Zaid ibn Haritsah adalah seseorang yang dikehendaki Allah Subhanahu wa ta’ala sebagai orang yang perjalanan hidupnya menjadi catatan sejarah, bahkan dia adalah satu-satunya sahabat Rasulullah yang namanya tercatat dalam Al Qur’an.

Zaid adalah putera Haritsah ibn Abdil Izzi dan isterinya Sa’ida bint Tsa’labah yang sangat disayang dan diharapkan kelak akan menjadi pemuda yang dapat membantu ayahnya melawan musuh-musuhnya.

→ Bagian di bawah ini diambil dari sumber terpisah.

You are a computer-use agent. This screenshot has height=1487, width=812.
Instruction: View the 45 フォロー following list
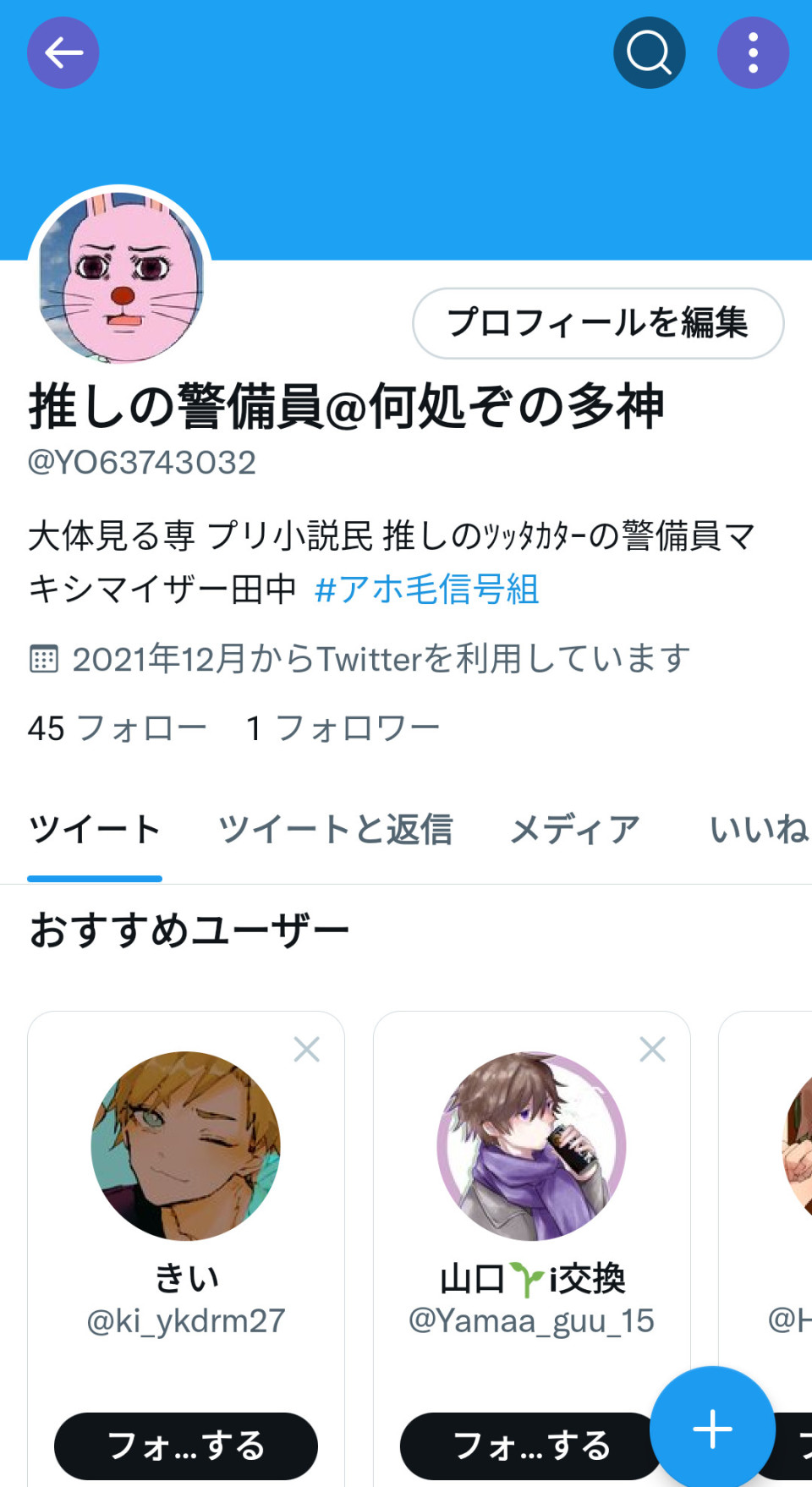click(118, 727)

Pada suatu hari Sa’ida, ibunya Zaid meminta ijin kepada suaminya untuk berkunjung ke keluarganya di luar kota sambil membawa Zaid yang kala itu berusia 6 tahun. Sesampainya di sana, keduanya disambut dengan suka cita mengingat sudah lama sekali tidak bertemu. Namun malang, pada suatu malam sekelompok orang menyerang kampung itu dan membunuhi penduduk laki-lakinya sementara para wanitanya ditawan sebagai budak belian. Sa’da, ibunya Zaid dapat lolos tidak tertawan dan kabur melapor pada suaminya, namun nasib Zaid ditawan sebagai budak.

Zaid ibn Haritsah dijual belikan dari pasar ke pasar dan berpindah-pindah majikan dari yang satu ke yang lainnya, hingga terakhir dia dibeli oleh Hakim ibn Hizam yang merupakan saudara Sayyidah Hadijah, isteri Rasulullah. Karena Hadijah menyukainya, maka Zaid dibelinya dan dihadiahkan kepada Rasulullah. Zaid hidup ditengah keluarga Rasulullah dan Siti Hadijah yang sangat berbahagia dan dia pun senang sekali memiliki majikan yang sangat baik serta menyayanginya. Untuk itu dia tidak ragu-ragu lagi masuk Islam mengikuti ajaran Rasulullah. Dengan demikian Zaid ibn Haritsah tercatat sebagai budak pertama yang masuk Islam dan mengimani ajaran Rasulullah.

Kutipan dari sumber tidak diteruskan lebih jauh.